▶ Passage to read:

Frothier elements of the British press have today cried foul at the European Commission, claiming that this supranational executive body, the members of which are appointed by and accountable to European Union member state governments, is calling for statutory regulation of the press, with the power to fire journalists and bar them from working again in the Fourth Estate. As is usual with reporting of European affairs in the UK, it is largely bollocks.
The report of the High Level Group on Media Freedom and Pluralism, an independent expert advisory established by commission vice president Neelie Kroes, does indeed call for regulation of the press, at least of the statutory underpinning kind proposed by Brian Leveson in his UK-centric report, and to which I and many NUJ members are opposed. But the advisory group’s focus is on threats to media freedom from political and commercial interference.

▶ Questions to answer:
- a) In the piece on European press regulation, who set up the High Level Group on Media Freedom and Pluralism?
- b) Decide whether each statement agrees with the piece on European press regulation, answering yes or no and quoting the words that settle it: (i) The High Level Group's report calls for regulation of the press. (ii) The writer supports the statutory underpinning proposed by Brian Leveson. (iii) Members of the European Commission are chosen by a direct vote of EU citizens.
- c) Continue the piece on European press regulation from where it stops.

▶ Listed records:
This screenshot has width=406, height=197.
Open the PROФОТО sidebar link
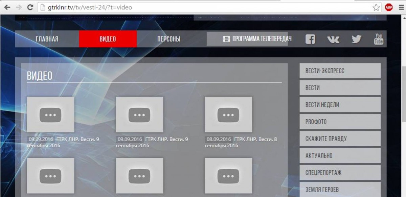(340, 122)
==
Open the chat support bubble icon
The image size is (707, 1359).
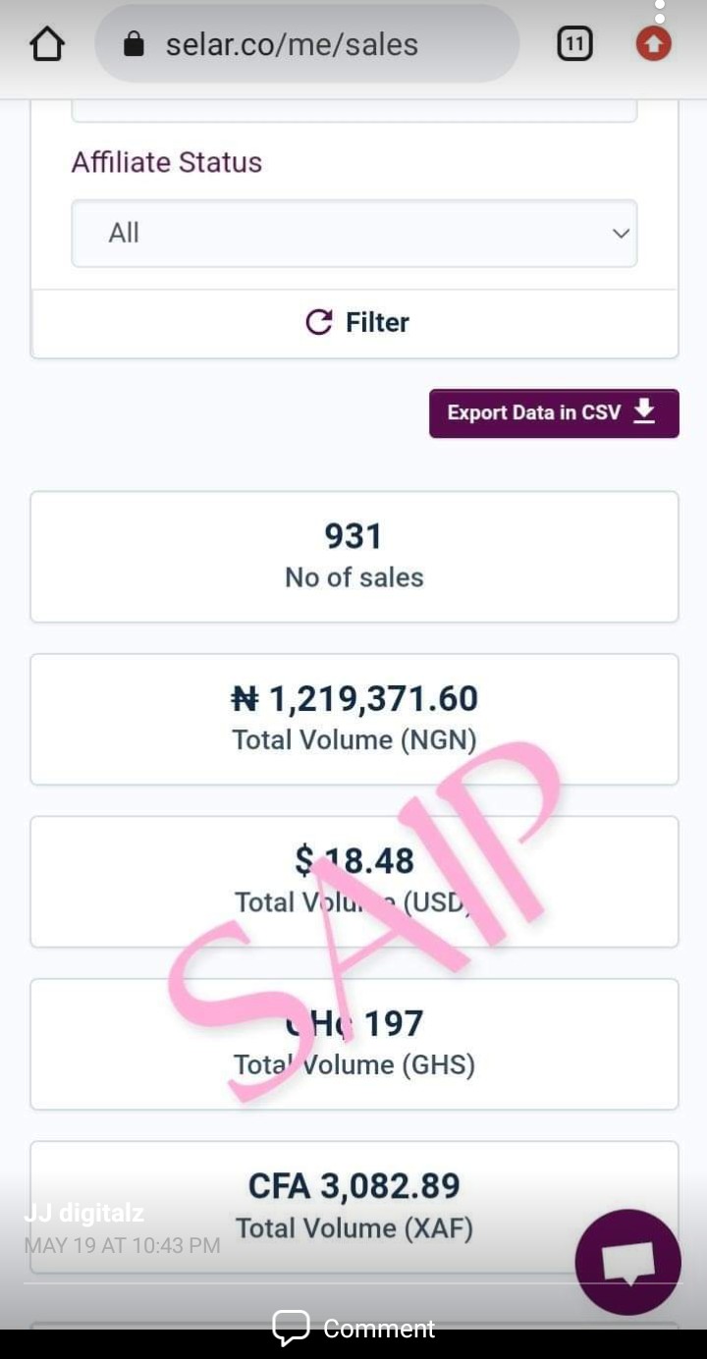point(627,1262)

▶ Your written answers:
- a) Commission vice president Neelie Kroes.

- b)
(i) Yes: "does indeed call for regulation of the press"
(ii) No: "to which I and many NUJ members are opposed"
(iii) No: "the members of which are appointed by and accountable to European Union member state governments"

- c)
Political interference includes the kind of heavy press regulation regarded as anathema in an open society. Also discussed in the report is the concentration of media ownership in the hands of press barons who take a keen interest in the editorial direction of their publications. All good stuff, and conveniently ignored in the sensationalist commentary.
The question of journalistic status is covered at length in section 4.3 the report. From that text it is clear that the differences between journalism and the professions are fully understood by the report authors. Owing to the fundamental distinctions between a trade such as journalism and necessarily regulated professions such as law and medicine, the advisors decline to offer a consensual definition of either journalism or journalists. Political spin around the removal of journalistic privileges is coming from elsewhere.